A Kotlin-based Introduction to Compound Components on Android — Part 1

Creating awesome custom views on Android by leveraging the power of Compound Components.

Series Roadmap

Android provides us with a huge set of views that already cater to our basic needs. Whether it’s a TextView to display the status of a launched transaction, or an ImageView to showcase a retrieved image from a URL, all of these views are amazing, and we can always change few attributes handed to us by Android to customize the already existing views to our needs.

But that is not always the case.

At the same time, designing an application that’s unique across android’s “design” scheme, and does not necessarily depend on existing android views to mock its look and feel is a skill that is very great to have up our sleeves. In this light, we are presented with Custom Views.

Custom Views are views that subclass existing View or ViewGroup implementations to provide absolute control over the appearance and functions of the element.

Custom Views in android can be created in two ways:

1. Extending a View: This process entails creating a subclass of the View class or any of its subclasses, giving us implementation data present in a basic android view to work with, after which overriding can then follow.
2. Extending a ViewGroup: Views that accommodate other views as children are referred to as ViewGroups — Layouts. Examples are LinearLayout, ConstraintLayout, RelativeLayout and a lot more. These ViewGroups can also be extended by grouping various views with different functions into a single ViewGroup, and then referencing the ViewGroup and its sub-elements with a single view name — Compound Components.

Sounds a bit obscure? don’t worry, hang in there.

This article discusses Compound Components, and how they can be used in isolating a certain number of elements, whose functionality is closely related, and would be needed more than one time across the whole application. Most times, you might not need to extend a basic view and provide custom implementations to it, the design you’re looking for might be attained by joining a set of views already provided by the Android Framework, and Voila!, your compound component is ready!

Now that you understand what Compound Components are, let us jump right in!

P.S: If the whole thing still feels blurry, you can always check out what the smart folks at Google had to say about the whole topic here. Cheers!

What would we be building?

At the end of this three-part tutorial on compound components, we should come up with this application right here! 👇🏾

The view to be built is what I refer to as a File Descriptor (not so fancy?, I know). It is a compound component that provides the functionality of displaying information about selected files present on the Android File System, and these include a preview of the file itself, its name, the date it was last modified, size of the file, and a bit more!

Excited? let’s dive right in!

To be able to follow this article closely, I expect you to at least be familiar with Android development and the Android SDK. Also, some Kotlin-specific features would be used in this tutorial, but that should not be a problem.

The starter code for this project can be found here. It basically is a new android project with an empty activity, it also contains a set of vector drawables and images that would be used across the entire project.

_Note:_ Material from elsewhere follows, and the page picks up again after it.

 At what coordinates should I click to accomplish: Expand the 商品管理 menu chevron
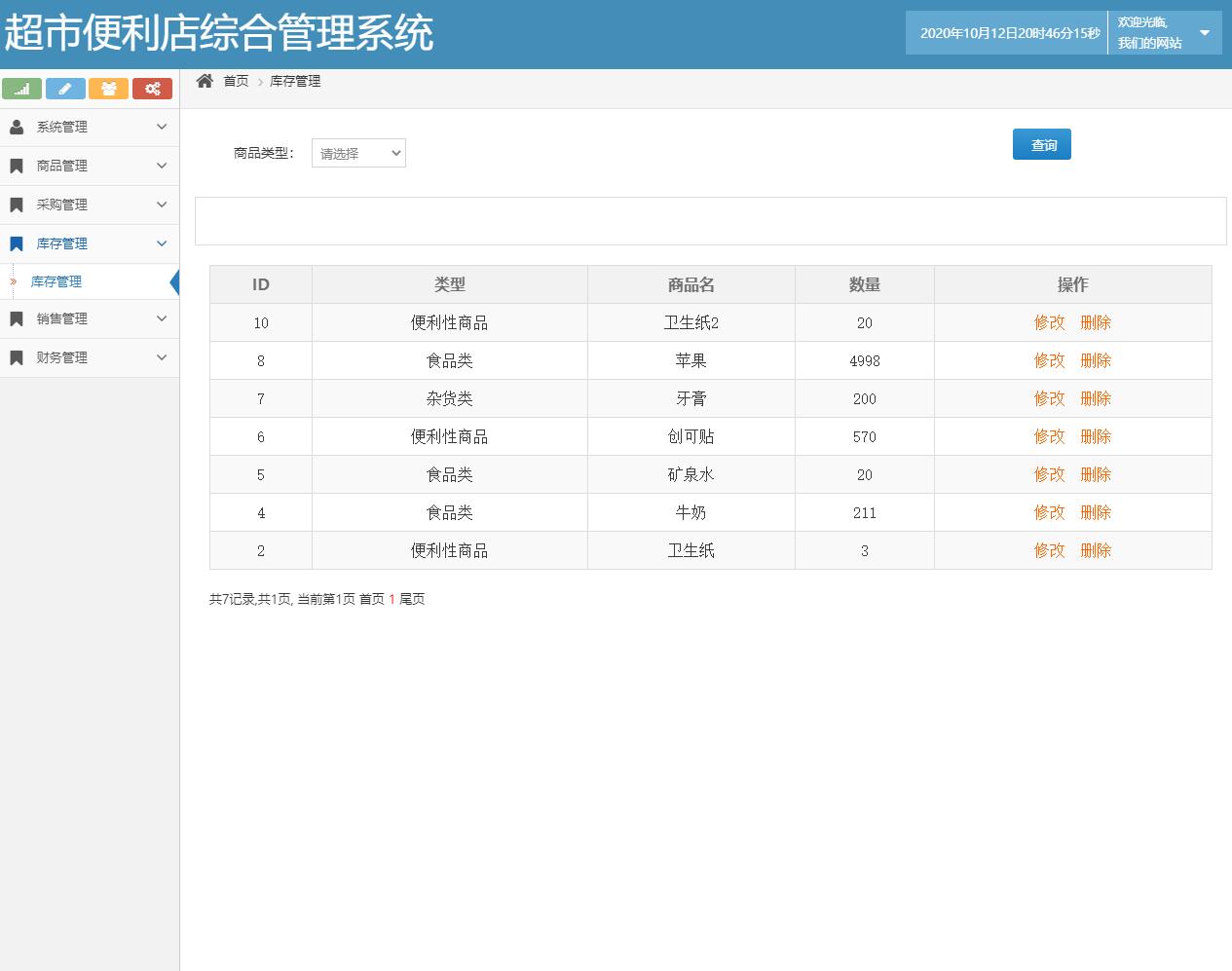coord(161,166)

Whew!, this is going to be a long ride! you might want to grab a cup of coffee☕

Creating Our Compound Component

To create our compound component, we would need to put two important pieces together — layout and logic. The layout contains the views we would be joining together to create our compound component, while the logic would contain specific functions the views in the compound component could execute.

The Layout

Remember, a compound component has to extend an existing ViewGroup implementation, so in this article, we would be extending the ConstraintLayout. ConstraintLayout is an amazing ViewGroup provided to us by Android that lays out its items by attaching constraints on one View to another in the ViewGroup or the parent itself. This helps hugely in eliminating nested view hierarchies.

To create the layout, navigate to res > layout , and create a new file labelled file_descriptor.xml , below is the code for the layout.

In the code above, there are five main views, the first ImageView whose purpose is to show a preview of the file (image/video) selected, the small image with id: file_type_image aligned to the mid-left of the component denotes the type of file selected. There are also two text views that display the name and information about the file selected respectively. Then, we have two icons whose functions are to share and toggle the information state.

Before we move any further, if you downloaded the starter code for this article, you’d have in the drawables folder, a set of icons that would be used in the application, so you have nothing to worry about!.

Our layout is almost ready!, but there is a teeny-tiny issue, remember when I said a compound component is actually a ViewGroup accommodating views with closely-related functions, yes! exactly!. The idea here is to create an independent layout and then connect the views to an implementation of a certain ViewGroup — ConstraintLayout. But the issue here is, the layout created above has a ConstraintLayout as its parent, so doesn’t that mean that we are done? not quite😤!.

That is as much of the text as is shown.